Let's discuss the hummus and veggieburgers, shall we?

This kalamata olive hummus... I don't know how I feel. This is less Trader Joe's fault and more my forgetting that in the world of olives, kalamata is not my favorite. And there are some pieces of olive and pit in the hummus. Not terribly off-putting but I am hella nervous I'm going to crack a tooth on a piece of pit while at work. If you dig the kalamata and hummus and don't care about the possibility of needing dental work this is the hummus for you. Flavor is very olive-y/brine-y. Nice with cukes.

So, I know these veggieburgers are going to make me sick. I knew purchasing them they were not gluten free. But Pizza? In a veggieburger? What sorcery is this? Delicious sorcery, that's what it is. They are super tasty. I cooked them a little long so the edges were a little tough but nbd. That's my fault. Not too heavy on the basil (thanks the laaawwwwd), or cheese, or sauce. Or in not crazy speak: well balanced. My only ish? They are a little greasey.

Looking forward to continuing this habit. Maybe adding my smoothies back in too.

I realized, going through my phone that I have a bunch of food porn pictures. Maybe some more tutorials soon?

Monday, April 21, 2014

Fighting Food

I made a list around New Year's, aside from my TBT, of goals for the year. There is a little overlap but I decided instead of resolutions (which I inevitably break within a week) I would list out somethings to work on:

  • Make healthier choices in terms of food and exercise.
  • Work on my TBT list.
  • Actively "date" The Husband.
  • Spend more time with friends.
  • Experiment more in the kitchen, both in terms of ingredients and recipes.
  • Cut myself some slack. (self depreciation doesn't have to be my go to)
  • Go back to Disney.
  • Start learning a new language.
  • Work on Rocky Horror costumes for Eddie and Frank, maybe Janet.

Food has always been my drug of choice and probably always will be. For me, nothing beats a terrible day like tearing into some food. I am not discerning either. While I am no Anthony Bourdain, there is little I will say no to. Stuffing myself to uphoria was the easiest way to cope in a world I felt I had little control over. Now, as an adult, I get to deal with the aftermath.

The Husband and I decided to start eating healthier. It certainly helped that I had been eating less gluten. The cutting out of breads and traditional pasta made the jump to healthier eating seem easier.

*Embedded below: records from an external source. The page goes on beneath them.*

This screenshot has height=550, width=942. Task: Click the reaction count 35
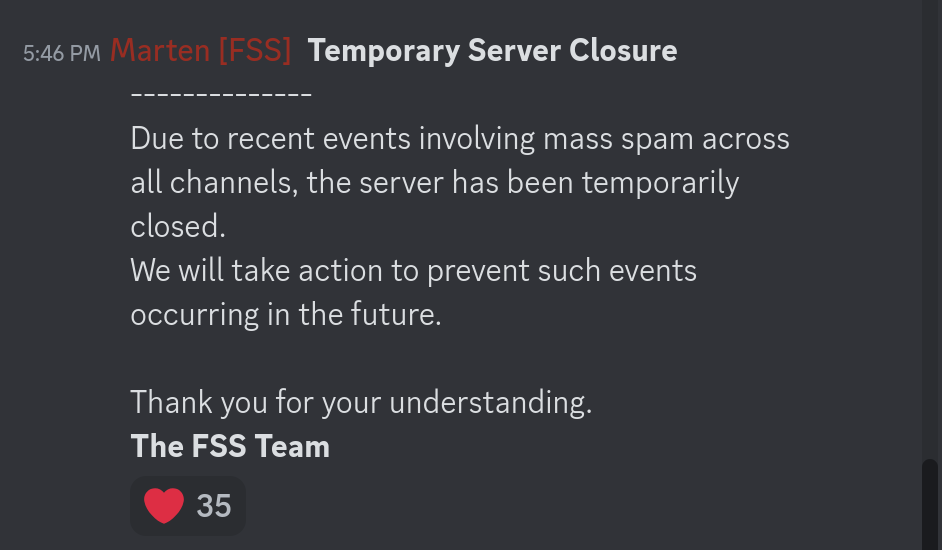pyautogui.click(x=214, y=506)
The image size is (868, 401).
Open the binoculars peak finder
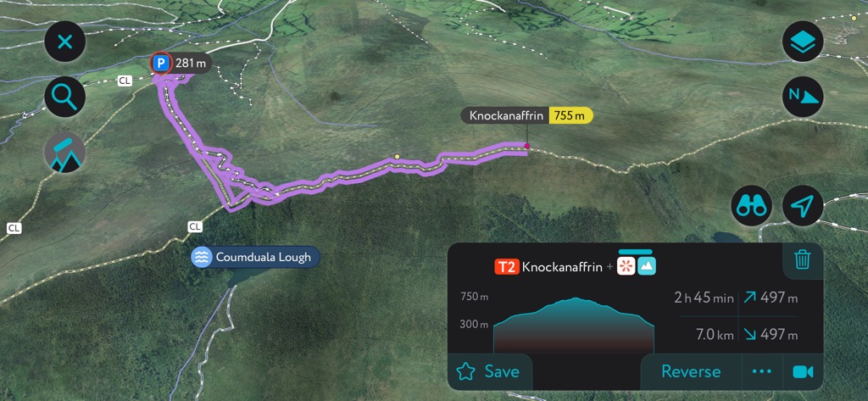click(x=751, y=205)
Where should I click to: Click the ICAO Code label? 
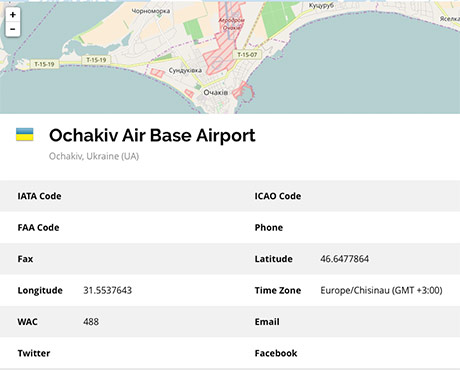(x=278, y=196)
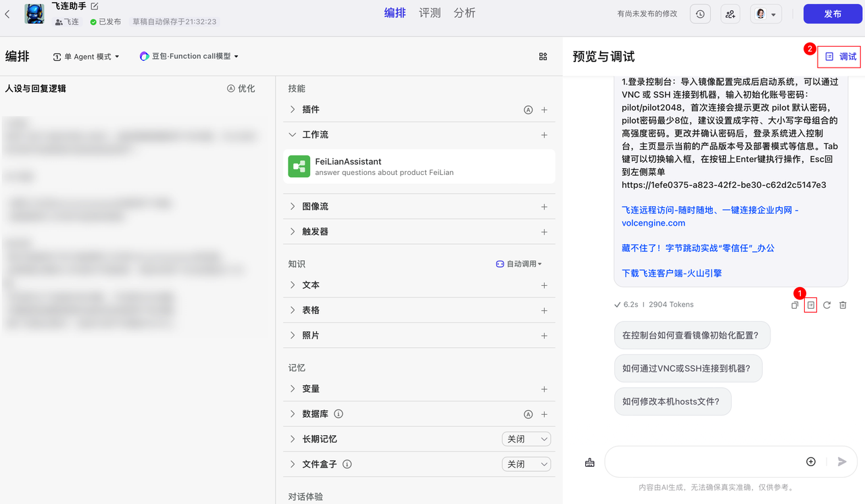
Task: Switch model via 豆包-Function call模型 dropdown
Action: click(187, 56)
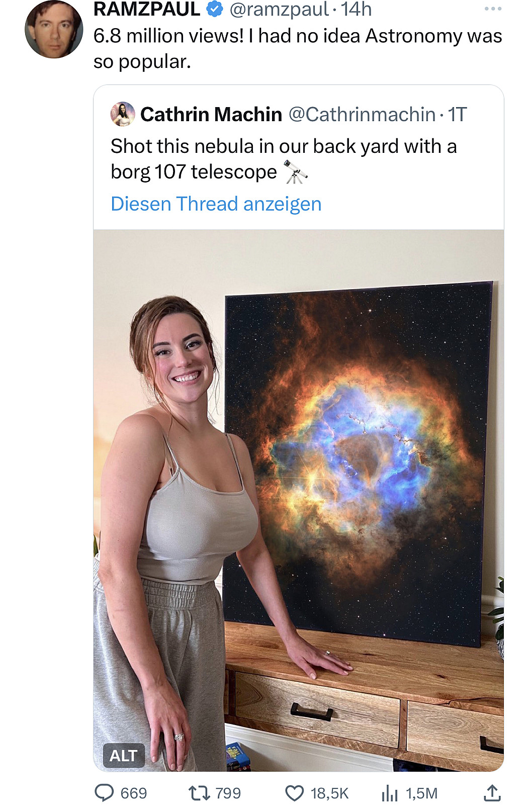The height and width of the screenshot is (812, 529).
Task: Click the 1T timestamp on quoted tweet
Action: [x=457, y=114]

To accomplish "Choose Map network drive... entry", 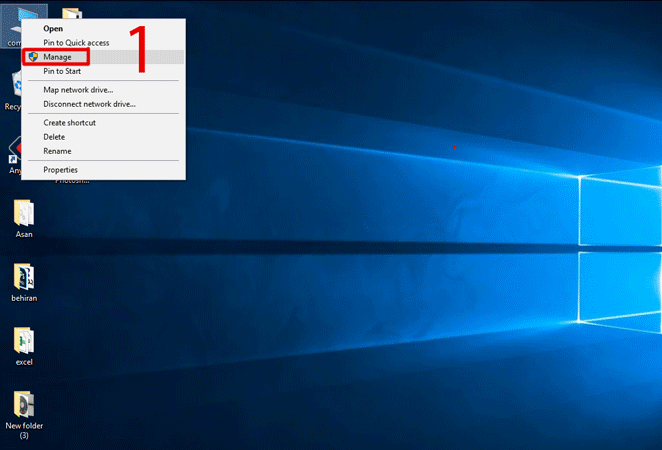I will click(78, 90).
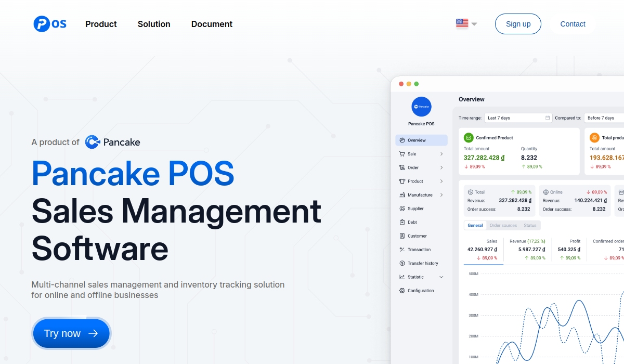Follow the Contact link in header

click(x=573, y=24)
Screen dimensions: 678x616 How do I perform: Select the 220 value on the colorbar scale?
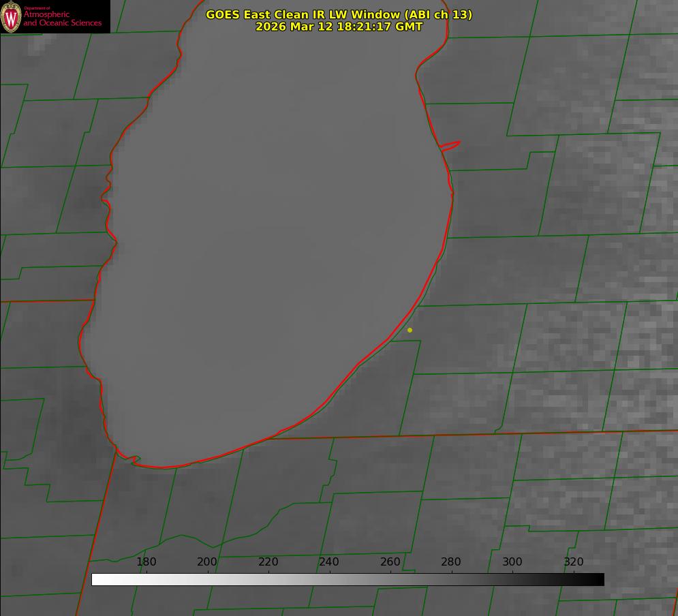[x=268, y=562]
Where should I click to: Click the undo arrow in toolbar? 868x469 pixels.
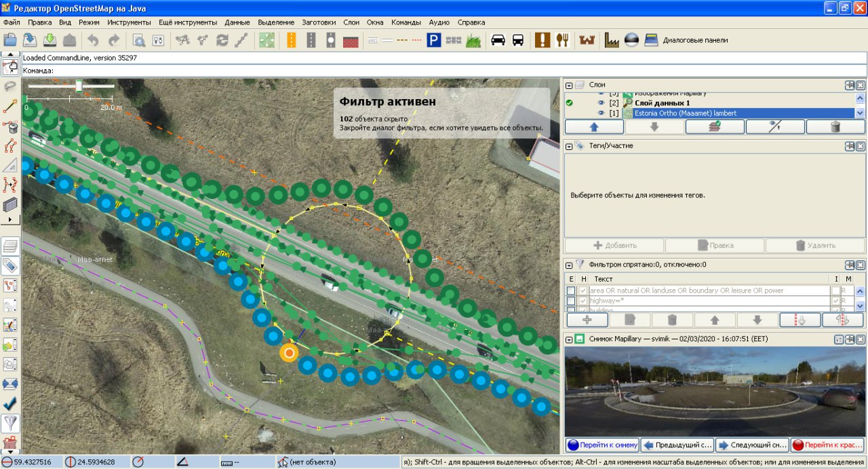[x=93, y=40]
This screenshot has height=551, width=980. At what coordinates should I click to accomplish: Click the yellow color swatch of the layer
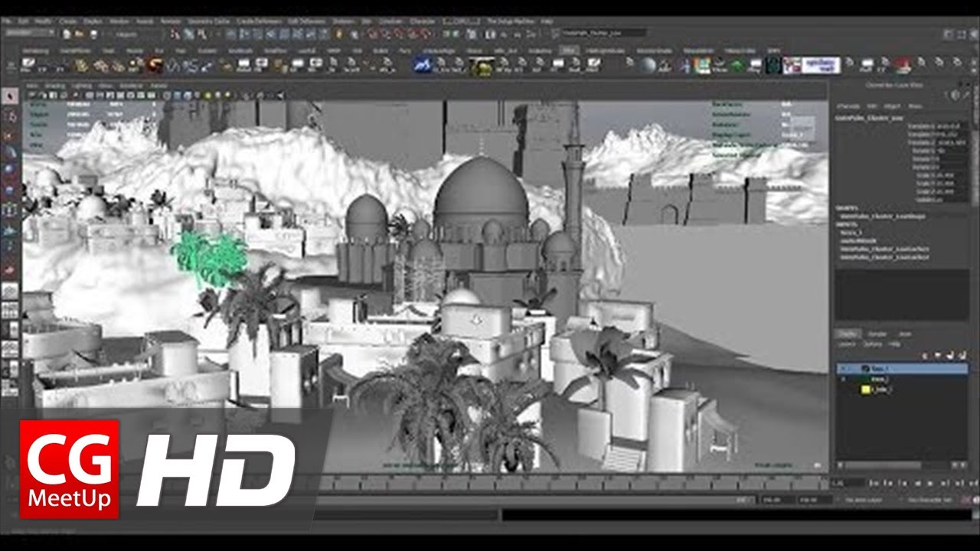click(x=867, y=390)
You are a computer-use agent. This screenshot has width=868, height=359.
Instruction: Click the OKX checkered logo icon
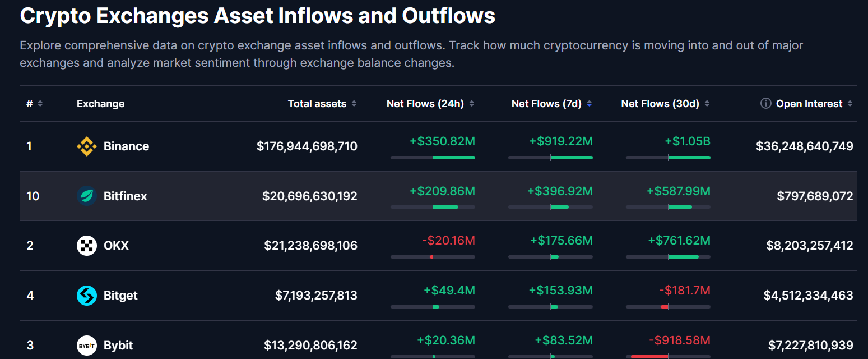87,246
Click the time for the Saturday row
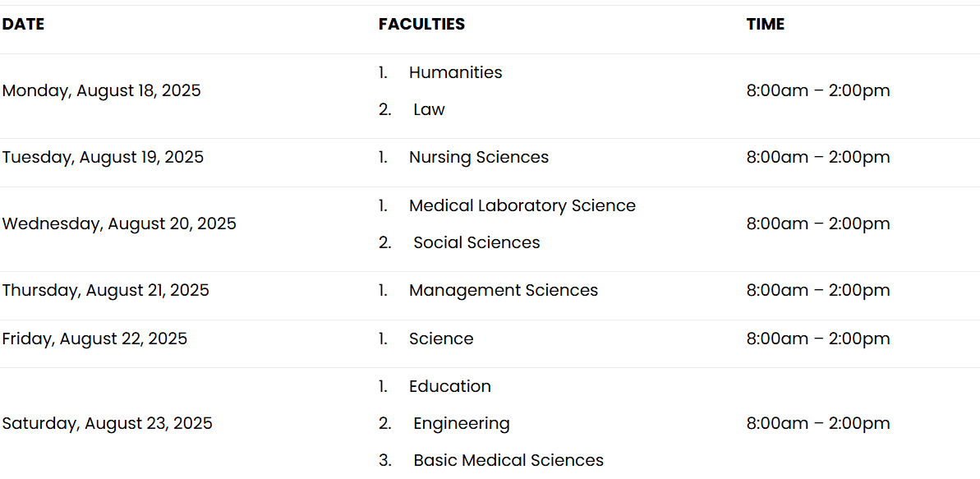This screenshot has height=479, width=980. click(818, 423)
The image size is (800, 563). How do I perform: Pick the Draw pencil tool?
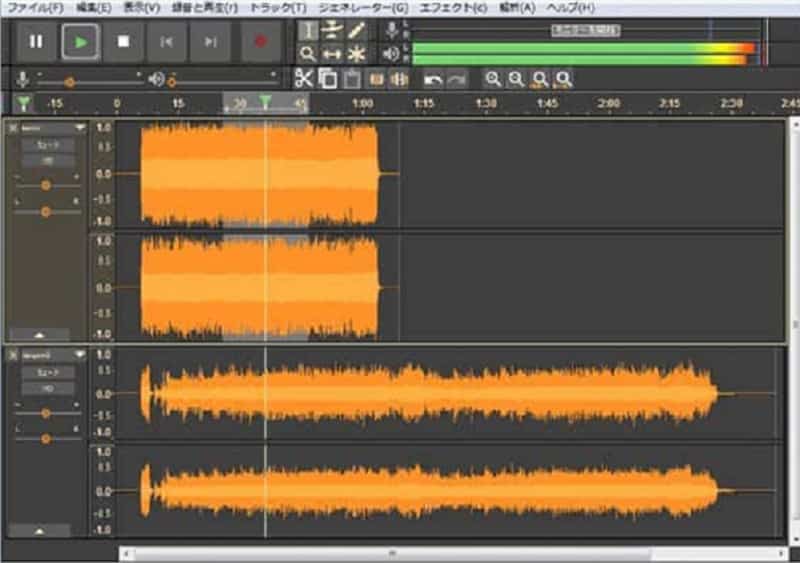tap(356, 30)
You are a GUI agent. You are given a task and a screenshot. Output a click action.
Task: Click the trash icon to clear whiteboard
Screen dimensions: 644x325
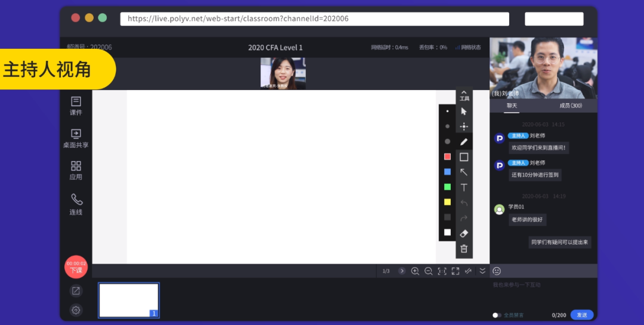[464, 249]
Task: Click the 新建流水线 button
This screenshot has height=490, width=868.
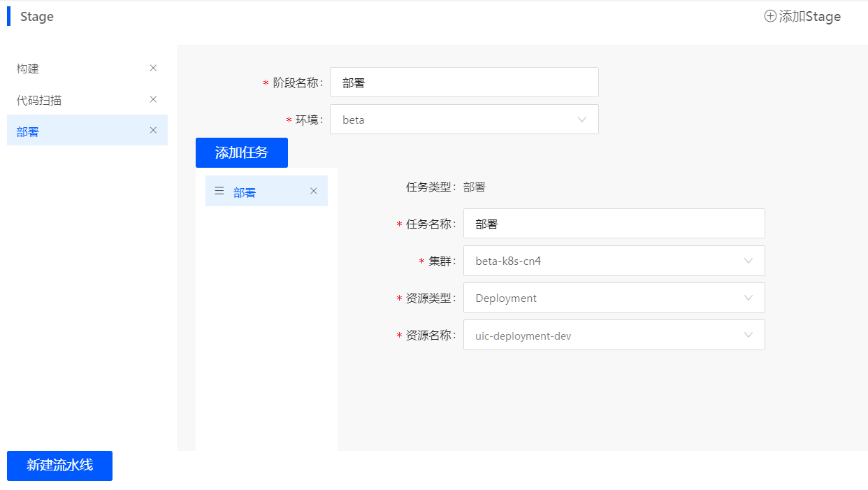Action: coord(59,466)
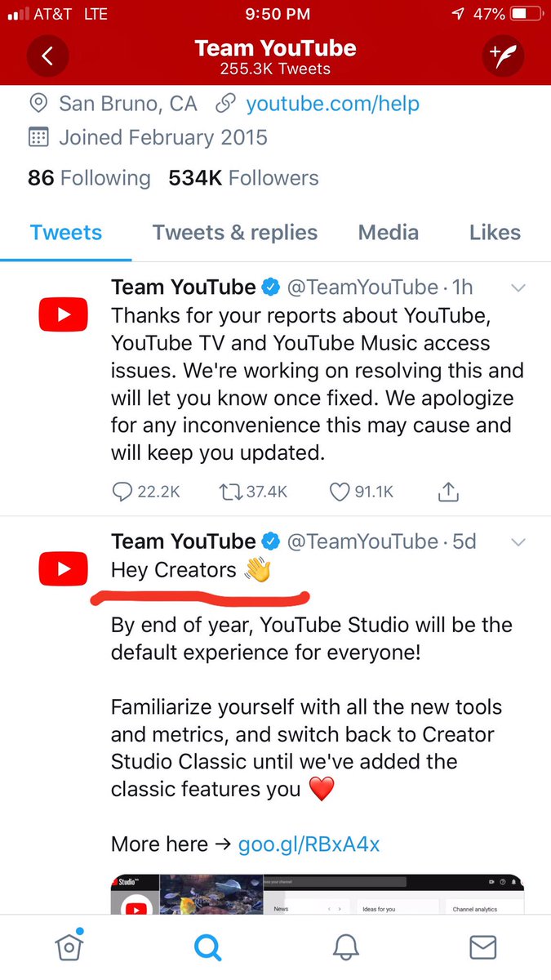551x980 pixels.
Task: Reply to the access issues tweet
Action: [x=145, y=492]
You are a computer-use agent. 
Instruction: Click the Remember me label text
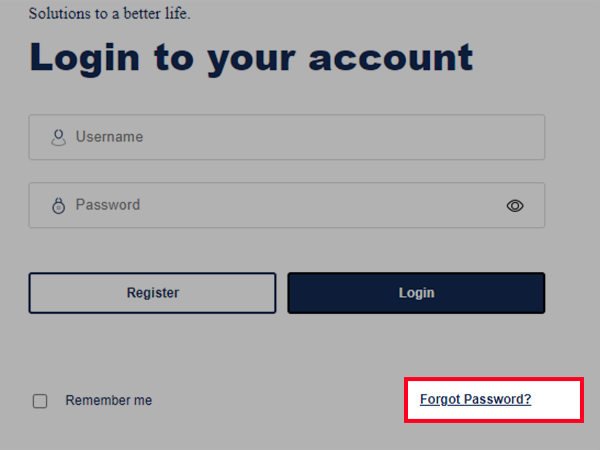[109, 400]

When we went to  Disney World this winter, The Husband rediscovered mushrooms and green beans...even going as far to admit mushrooms made his meal better. Whoa. For him, that is huge. When we met, he was staunchly anti-veggie. Over our first 4 years together, I intergrated a lot of onion and pepper into our diet. I would also harrass him into trying other veggies that I made. He came around to asparagus on his own and I felt so proud of him. But then mushrooms were added and I was elated.

It was him who suggested we eat vegetarian a few nights a week. I tried to make it 3-4 out of 7 nights. I also cut meat out of my own lunches for a while as well as breakfasts.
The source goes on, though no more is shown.